Around 7,400 inmates out of a total of 23,000 were due to be released following the decision taken by the head of state on the 20th anniversary of the Czech Republic's independence.
"Each amnesty should have a transparent philosophy. But in this case, I am still trying to find it," the head of the Czech supreme court, Iva Brozova, told reporters.
The amnesty mostly applies to people given sentences of less than a year and those aged over 75 who have been sentenced to less than 10 years in jail.
The amnesty will also put a halt to legal proceedings that have been going on for more than eight years, provided that the possible sentence is not more than 10 years.
"This is a gesture aimed at giving a fresh chance to those citizens who may have broken the law but who are not repeat offenders," Klaus explained in the Dnes newspaper.

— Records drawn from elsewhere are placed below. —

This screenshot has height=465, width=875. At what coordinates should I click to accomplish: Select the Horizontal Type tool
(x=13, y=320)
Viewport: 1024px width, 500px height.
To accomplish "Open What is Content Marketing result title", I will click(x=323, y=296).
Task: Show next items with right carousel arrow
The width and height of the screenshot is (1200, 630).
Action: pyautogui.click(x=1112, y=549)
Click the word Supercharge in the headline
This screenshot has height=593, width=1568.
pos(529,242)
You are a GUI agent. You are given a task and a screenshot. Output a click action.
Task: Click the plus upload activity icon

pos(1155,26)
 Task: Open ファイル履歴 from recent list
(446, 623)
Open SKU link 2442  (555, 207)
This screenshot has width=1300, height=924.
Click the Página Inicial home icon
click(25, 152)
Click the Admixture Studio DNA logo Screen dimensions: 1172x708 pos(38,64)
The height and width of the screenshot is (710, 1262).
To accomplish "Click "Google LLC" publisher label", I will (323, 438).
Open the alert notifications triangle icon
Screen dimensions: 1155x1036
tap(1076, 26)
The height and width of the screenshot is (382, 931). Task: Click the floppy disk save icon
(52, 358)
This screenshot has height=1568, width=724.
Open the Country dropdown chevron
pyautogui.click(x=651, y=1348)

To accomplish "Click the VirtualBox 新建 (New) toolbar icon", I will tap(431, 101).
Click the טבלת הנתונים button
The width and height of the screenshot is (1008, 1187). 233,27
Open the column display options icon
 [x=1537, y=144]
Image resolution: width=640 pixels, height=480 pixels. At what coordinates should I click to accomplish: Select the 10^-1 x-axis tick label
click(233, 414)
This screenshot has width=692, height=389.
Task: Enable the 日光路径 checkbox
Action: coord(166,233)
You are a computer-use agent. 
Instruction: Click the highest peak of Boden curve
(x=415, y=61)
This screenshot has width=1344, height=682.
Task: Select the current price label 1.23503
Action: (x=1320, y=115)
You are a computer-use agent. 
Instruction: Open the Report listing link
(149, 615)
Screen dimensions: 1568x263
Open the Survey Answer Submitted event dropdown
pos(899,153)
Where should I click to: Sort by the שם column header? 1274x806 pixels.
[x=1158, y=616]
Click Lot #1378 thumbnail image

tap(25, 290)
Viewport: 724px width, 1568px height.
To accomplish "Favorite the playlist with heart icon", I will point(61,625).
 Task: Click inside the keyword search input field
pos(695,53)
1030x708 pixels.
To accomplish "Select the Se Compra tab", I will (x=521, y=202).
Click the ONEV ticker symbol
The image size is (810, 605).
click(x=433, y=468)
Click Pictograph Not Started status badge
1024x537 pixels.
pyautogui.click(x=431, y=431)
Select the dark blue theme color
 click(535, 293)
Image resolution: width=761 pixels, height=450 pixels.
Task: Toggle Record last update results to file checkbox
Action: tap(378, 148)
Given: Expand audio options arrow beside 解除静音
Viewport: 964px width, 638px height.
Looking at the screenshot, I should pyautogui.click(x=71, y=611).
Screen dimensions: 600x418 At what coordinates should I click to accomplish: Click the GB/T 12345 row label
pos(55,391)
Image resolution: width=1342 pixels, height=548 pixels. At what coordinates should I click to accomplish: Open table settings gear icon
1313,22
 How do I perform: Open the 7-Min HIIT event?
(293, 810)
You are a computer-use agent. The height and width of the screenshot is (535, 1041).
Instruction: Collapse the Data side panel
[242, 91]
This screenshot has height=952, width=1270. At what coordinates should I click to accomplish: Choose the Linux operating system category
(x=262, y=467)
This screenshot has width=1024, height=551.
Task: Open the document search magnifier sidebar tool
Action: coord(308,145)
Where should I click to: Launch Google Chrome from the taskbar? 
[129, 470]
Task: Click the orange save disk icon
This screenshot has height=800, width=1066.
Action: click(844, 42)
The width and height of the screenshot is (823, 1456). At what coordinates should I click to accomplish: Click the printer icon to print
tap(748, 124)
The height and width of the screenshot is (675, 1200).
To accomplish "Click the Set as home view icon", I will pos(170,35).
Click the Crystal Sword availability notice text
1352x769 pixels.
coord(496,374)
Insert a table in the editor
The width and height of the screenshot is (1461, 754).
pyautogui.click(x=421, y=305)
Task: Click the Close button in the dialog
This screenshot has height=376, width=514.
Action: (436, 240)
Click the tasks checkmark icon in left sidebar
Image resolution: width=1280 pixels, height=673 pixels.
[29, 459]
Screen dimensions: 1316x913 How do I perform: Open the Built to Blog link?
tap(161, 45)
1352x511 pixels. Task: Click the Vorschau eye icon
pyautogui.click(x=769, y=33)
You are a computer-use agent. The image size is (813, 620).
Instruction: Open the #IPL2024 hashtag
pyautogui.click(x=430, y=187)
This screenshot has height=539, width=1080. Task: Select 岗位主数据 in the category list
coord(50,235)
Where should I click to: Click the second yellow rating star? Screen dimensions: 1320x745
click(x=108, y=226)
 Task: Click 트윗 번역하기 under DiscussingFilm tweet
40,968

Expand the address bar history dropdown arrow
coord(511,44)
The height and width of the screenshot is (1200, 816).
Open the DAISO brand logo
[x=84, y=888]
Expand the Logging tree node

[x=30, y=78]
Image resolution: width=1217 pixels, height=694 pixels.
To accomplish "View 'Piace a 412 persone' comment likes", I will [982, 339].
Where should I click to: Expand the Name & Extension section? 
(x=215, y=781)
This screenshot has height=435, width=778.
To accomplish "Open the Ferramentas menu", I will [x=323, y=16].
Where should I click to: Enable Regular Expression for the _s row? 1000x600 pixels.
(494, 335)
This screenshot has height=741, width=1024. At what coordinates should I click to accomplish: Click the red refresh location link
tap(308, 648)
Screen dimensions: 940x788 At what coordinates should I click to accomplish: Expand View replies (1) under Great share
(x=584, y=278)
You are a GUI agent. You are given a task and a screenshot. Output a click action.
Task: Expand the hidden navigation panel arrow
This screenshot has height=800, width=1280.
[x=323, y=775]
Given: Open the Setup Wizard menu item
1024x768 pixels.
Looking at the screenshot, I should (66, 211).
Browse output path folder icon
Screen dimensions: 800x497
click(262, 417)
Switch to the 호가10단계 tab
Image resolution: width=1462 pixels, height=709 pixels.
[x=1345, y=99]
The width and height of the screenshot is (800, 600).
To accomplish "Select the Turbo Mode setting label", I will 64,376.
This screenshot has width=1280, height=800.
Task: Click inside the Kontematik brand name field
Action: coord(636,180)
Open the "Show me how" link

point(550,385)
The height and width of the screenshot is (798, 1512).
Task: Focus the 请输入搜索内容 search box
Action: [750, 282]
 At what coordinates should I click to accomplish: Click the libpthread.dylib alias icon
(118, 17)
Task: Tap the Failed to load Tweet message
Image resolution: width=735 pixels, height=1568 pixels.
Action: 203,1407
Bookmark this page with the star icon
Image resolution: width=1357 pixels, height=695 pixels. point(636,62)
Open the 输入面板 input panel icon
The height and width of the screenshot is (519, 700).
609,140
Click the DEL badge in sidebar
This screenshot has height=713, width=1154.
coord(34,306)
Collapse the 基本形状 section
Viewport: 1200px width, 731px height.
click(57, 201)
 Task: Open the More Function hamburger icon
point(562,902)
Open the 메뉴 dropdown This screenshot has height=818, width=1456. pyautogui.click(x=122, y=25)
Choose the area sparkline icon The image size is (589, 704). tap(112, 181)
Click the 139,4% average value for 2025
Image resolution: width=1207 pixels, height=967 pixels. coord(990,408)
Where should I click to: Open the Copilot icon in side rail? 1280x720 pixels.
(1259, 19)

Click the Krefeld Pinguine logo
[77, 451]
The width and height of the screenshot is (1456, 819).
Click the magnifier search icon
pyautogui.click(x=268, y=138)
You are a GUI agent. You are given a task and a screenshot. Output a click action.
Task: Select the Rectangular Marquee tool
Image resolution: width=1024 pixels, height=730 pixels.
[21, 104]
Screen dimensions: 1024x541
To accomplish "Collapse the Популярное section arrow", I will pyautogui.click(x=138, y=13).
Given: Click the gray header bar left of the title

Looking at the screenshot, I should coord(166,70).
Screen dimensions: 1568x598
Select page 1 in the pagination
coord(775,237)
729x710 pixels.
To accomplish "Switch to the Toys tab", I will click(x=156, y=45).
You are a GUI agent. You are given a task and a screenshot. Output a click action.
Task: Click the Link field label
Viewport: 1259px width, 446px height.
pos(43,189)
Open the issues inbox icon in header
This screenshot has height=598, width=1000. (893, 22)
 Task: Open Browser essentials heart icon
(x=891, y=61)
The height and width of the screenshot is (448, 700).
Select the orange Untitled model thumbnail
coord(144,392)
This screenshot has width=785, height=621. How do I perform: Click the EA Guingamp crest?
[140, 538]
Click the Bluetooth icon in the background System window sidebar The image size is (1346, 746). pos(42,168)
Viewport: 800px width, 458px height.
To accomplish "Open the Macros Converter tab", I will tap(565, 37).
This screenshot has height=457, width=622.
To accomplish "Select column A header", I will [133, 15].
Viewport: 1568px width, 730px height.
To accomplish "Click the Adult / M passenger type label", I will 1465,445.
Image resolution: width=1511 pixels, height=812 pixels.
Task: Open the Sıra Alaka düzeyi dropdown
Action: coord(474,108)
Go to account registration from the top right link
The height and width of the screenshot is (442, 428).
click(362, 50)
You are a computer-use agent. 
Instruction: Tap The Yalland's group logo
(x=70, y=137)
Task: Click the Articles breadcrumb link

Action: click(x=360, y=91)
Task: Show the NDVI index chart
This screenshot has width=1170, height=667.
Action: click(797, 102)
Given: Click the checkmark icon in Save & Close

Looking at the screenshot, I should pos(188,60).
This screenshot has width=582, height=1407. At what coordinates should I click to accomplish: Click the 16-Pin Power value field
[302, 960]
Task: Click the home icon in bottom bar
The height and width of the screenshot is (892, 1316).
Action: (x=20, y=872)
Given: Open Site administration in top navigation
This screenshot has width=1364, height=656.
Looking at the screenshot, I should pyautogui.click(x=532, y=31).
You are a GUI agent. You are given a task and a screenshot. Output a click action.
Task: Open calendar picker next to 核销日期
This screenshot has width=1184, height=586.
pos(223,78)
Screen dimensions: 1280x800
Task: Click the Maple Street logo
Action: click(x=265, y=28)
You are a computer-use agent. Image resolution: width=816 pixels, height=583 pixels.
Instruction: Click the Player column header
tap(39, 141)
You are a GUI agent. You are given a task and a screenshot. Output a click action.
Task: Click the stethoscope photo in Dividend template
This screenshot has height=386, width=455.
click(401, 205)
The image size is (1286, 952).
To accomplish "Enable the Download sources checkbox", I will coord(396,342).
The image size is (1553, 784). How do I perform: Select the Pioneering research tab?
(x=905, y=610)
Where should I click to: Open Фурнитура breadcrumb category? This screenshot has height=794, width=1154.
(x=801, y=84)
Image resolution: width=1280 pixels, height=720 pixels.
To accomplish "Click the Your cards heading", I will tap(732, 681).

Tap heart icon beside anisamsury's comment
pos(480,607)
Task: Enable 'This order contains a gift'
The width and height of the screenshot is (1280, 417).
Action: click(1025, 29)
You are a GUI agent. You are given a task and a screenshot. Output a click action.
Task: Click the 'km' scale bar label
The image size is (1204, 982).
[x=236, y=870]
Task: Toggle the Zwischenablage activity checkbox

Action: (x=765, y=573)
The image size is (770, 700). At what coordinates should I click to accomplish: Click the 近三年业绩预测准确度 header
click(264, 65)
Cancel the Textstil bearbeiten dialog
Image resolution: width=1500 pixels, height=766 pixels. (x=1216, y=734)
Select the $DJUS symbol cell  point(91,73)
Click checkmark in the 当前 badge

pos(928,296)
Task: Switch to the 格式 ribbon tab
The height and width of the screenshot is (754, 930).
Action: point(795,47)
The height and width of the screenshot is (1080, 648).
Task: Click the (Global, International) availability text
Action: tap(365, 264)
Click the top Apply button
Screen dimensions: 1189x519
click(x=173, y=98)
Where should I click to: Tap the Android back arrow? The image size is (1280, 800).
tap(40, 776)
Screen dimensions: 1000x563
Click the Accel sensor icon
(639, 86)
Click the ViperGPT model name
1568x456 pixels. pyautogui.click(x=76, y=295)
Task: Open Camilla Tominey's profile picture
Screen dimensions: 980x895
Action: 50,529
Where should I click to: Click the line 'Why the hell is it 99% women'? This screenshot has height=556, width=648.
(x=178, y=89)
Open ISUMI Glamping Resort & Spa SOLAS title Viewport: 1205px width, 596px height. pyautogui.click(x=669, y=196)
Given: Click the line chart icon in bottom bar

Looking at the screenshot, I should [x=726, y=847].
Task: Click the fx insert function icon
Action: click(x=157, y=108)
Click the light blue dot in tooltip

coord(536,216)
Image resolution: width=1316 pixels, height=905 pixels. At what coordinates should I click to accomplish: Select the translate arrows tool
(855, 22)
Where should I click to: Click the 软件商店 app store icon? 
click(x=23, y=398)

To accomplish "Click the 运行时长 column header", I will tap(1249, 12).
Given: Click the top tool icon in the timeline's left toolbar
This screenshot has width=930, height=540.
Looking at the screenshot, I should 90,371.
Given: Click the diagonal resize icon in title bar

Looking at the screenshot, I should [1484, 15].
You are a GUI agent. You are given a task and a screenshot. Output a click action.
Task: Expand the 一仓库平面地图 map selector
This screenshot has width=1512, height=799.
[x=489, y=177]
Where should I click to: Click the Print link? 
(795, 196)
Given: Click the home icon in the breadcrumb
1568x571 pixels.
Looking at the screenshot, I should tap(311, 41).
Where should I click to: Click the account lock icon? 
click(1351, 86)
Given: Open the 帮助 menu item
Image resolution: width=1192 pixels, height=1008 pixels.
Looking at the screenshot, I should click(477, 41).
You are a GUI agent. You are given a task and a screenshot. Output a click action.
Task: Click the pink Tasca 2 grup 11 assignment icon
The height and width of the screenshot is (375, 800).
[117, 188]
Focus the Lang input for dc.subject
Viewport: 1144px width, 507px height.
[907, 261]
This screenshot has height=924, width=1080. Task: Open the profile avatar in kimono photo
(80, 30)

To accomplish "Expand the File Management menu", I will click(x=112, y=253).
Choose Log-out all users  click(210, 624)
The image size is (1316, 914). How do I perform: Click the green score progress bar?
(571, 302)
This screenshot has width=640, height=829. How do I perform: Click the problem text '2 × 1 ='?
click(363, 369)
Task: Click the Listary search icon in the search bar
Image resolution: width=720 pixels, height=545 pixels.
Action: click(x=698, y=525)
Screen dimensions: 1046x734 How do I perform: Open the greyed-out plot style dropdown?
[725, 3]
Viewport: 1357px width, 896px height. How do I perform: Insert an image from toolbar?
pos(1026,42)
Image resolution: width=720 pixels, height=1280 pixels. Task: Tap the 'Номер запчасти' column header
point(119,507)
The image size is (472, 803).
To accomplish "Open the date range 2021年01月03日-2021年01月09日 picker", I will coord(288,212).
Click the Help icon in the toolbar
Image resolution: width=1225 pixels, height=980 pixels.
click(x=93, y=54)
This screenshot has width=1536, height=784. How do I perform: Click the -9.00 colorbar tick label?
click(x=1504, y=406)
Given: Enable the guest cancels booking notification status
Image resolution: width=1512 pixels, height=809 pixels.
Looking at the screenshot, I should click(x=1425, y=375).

The Czech press on Thursday highlighted several controversial cases that would be affected by the amnesty.
These included prominent businessman Tomas Pitr, who is being prosecuted for suspected tax fraud, and Czech former football association chief Frantisek Chvalovsky who is suspected of embezzling the equivalent of 60 million euros ($78 million).
Social Democrat Jiri Dienstbier, one of the candidates vying to replace Klaus who has served two terms in elections in March, said the president was giving a "present to his friends in the business sector".